Dataset entries
__________
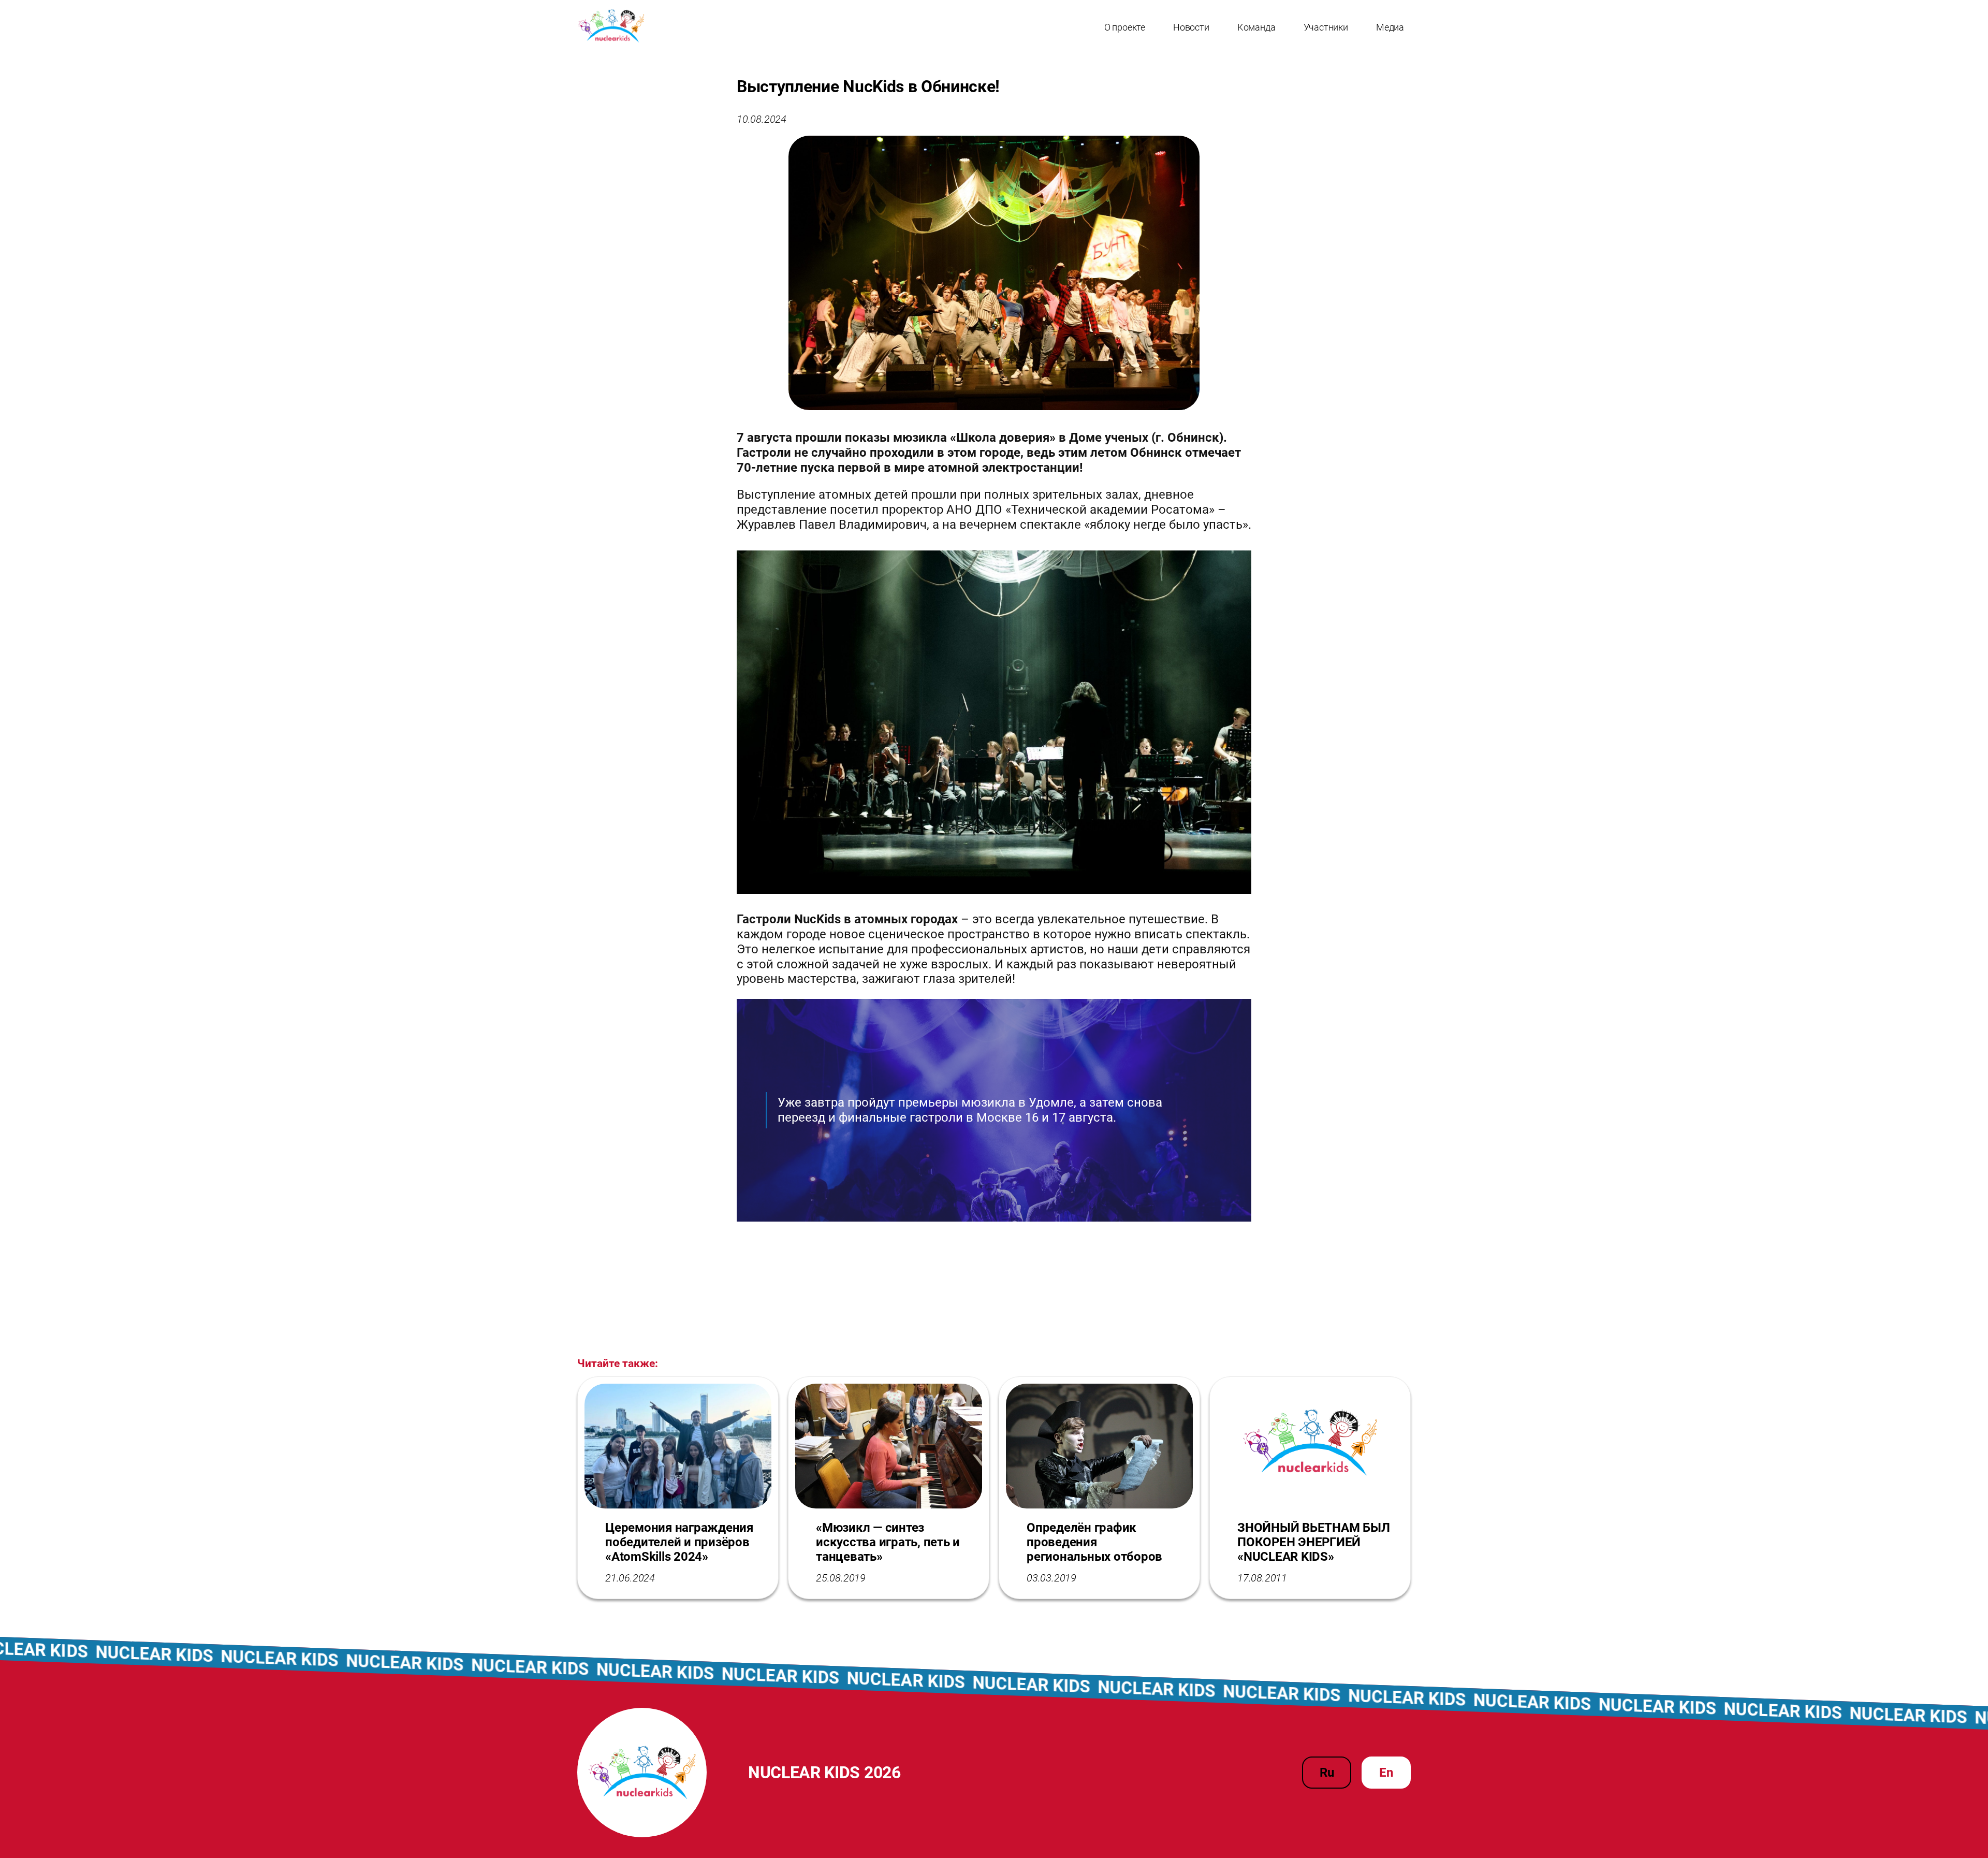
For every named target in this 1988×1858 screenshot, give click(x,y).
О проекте (1124, 27)
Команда (1256, 27)
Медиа (1390, 27)
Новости (1191, 27)
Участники (1326, 27)
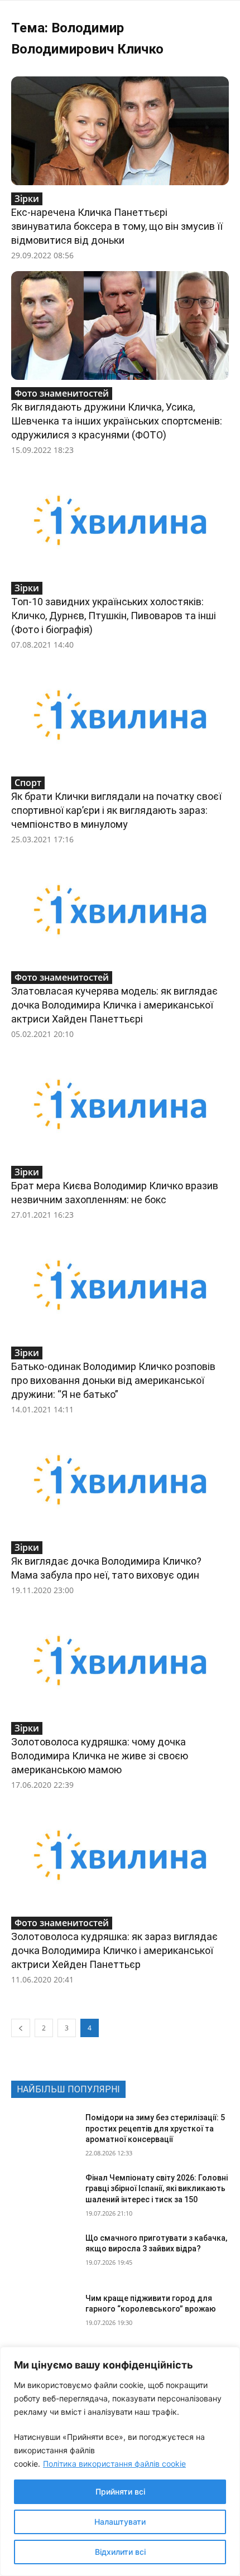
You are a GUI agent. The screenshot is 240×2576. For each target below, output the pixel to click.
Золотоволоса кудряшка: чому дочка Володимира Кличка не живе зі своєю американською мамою (99, 1756)
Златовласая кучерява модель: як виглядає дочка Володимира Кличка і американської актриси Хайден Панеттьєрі (114, 1005)
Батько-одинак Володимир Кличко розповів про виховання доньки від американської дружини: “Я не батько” (113, 1380)
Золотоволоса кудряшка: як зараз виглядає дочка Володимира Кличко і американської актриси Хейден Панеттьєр (114, 1950)
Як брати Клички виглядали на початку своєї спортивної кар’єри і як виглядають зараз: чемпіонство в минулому (116, 810)
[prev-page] (20, 2028)
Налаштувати (120, 2521)
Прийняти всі (120, 2491)
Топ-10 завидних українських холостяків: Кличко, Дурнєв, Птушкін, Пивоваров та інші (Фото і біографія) (113, 615)
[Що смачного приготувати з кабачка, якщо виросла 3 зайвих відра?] (43, 2256)
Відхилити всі (120, 2551)
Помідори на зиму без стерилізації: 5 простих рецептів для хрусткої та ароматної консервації (155, 2128)
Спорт (28, 782)
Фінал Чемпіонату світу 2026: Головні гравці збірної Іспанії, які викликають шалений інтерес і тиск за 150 (156, 2188)
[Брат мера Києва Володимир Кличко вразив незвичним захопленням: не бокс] (120, 1104)
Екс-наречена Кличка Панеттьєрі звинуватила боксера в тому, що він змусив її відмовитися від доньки (117, 226)
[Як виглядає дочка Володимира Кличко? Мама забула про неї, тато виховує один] (120, 1479)
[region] (120, 2461)
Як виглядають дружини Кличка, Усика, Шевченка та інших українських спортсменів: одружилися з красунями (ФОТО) (116, 421)
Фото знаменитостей (62, 393)
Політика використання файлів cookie (114, 2463)
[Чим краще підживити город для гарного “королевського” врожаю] (43, 2316)
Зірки (27, 198)
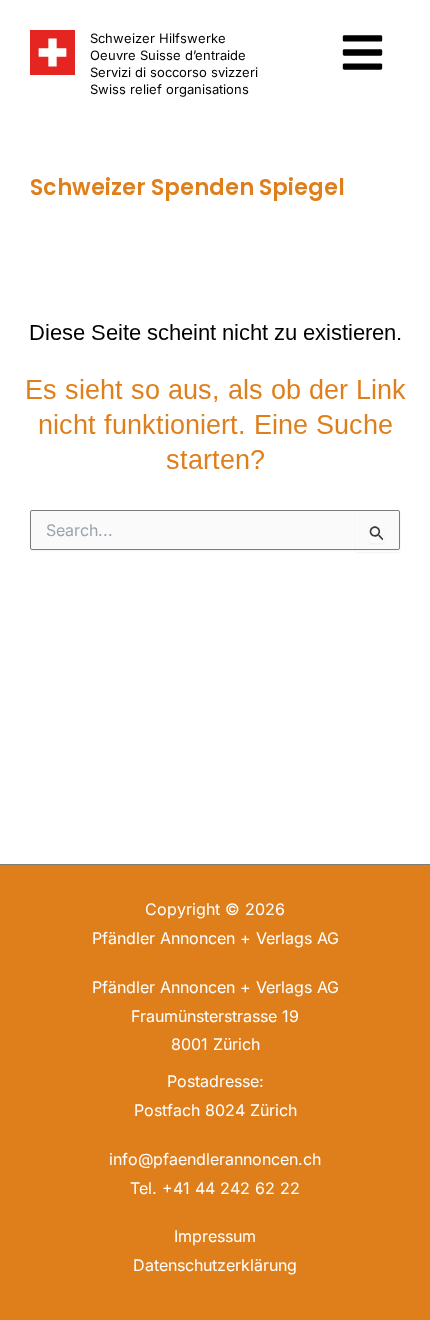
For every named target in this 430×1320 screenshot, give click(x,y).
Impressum (215, 1236)
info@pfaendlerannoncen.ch (215, 1159)
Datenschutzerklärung (215, 1265)
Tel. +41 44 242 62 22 (215, 1188)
__________
Can you restate all the records above word for word while dropping the pictures?

For every named target in this 1988×1858 screenshot, give click(x,y).
О проекте (1124, 27)
Команда (1256, 27)
Медиа (1390, 27)
Новости (1191, 27)
Участники (1326, 27)
You are a GUI agent. The screenshot is 240×2576. For each target below, output the pixel to click.
Золотоволоса кудряшка: чому дочка Володимира Кличка не живе зі своєю американською мамою (99, 1756)
Златовласая кучерява модель: як виглядає дочка Володимира Кличка і американської актриси Хайден Панеттьєрі (114, 1005)
Батько-одинак Володимир Кличко розповів про виховання доньки від американської дружини: “Я не батько” (113, 1380)
Золотоволоса кудряшка: як зараз виглядає дочка Володимира Кличко і американської актриси Хейден Панеттьєр (114, 1950)
Як брати Клички виглядали на початку своєї спортивної кар’єри і як виглядають зараз: чемпіонство в минулому (116, 810)
[prev-page] (20, 2028)
Налаштувати (120, 2521)
Прийняти всі (120, 2491)
Топ-10 завидних українських холостяків: Кличко, Дурнєв, Птушкін, Пивоваров та інші (Фото і біографія) (113, 615)
[Що смачного приготувати з кабачка, якщо виросла 3 зайвих відра?] (43, 2256)
Відхилити всі (120, 2551)
Помідори на зиму без стерилізації: 5 простих рецептів для хрусткої та ароматної консервації (155, 2128)
Спорт (28, 782)
Фінал Чемпіонату світу 2026: Головні гравці збірної Іспанії, які викликають шалений інтерес і тиск за 150 (156, 2188)
[Брат мера Києва Володимир Кличко вразив незвичним захопленням: не бокс] (120, 1104)
Екс-наречена Кличка Панеттьєрі звинуватила боксера в тому, що він змусив її відмовитися від доньки (117, 226)
[Як виглядає дочка Володимира Кличко? Мама забула про неї, тато виховує один] (120, 1479)
[region] (120, 2461)
Як виглядають дружини Кличка, Усика, Шевченка та інших українських спортсменів: одружилися з красунями (ФОТО) (116, 421)
Фото знаменитостей (62, 393)
Політика використання файлів cookie (114, 2463)
[Чим краще підживити город для гарного “королевського” врожаю] (43, 2316)
Зірки (27, 198)
For every named target in this 430×1320 screenshot, give click(x,y).
Impressum (215, 1236)
info@pfaendlerannoncen.ch (215, 1159)
Datenschutzerklärung (215, 1265)
Tel. +41 44 242 62 22 (215, 1188)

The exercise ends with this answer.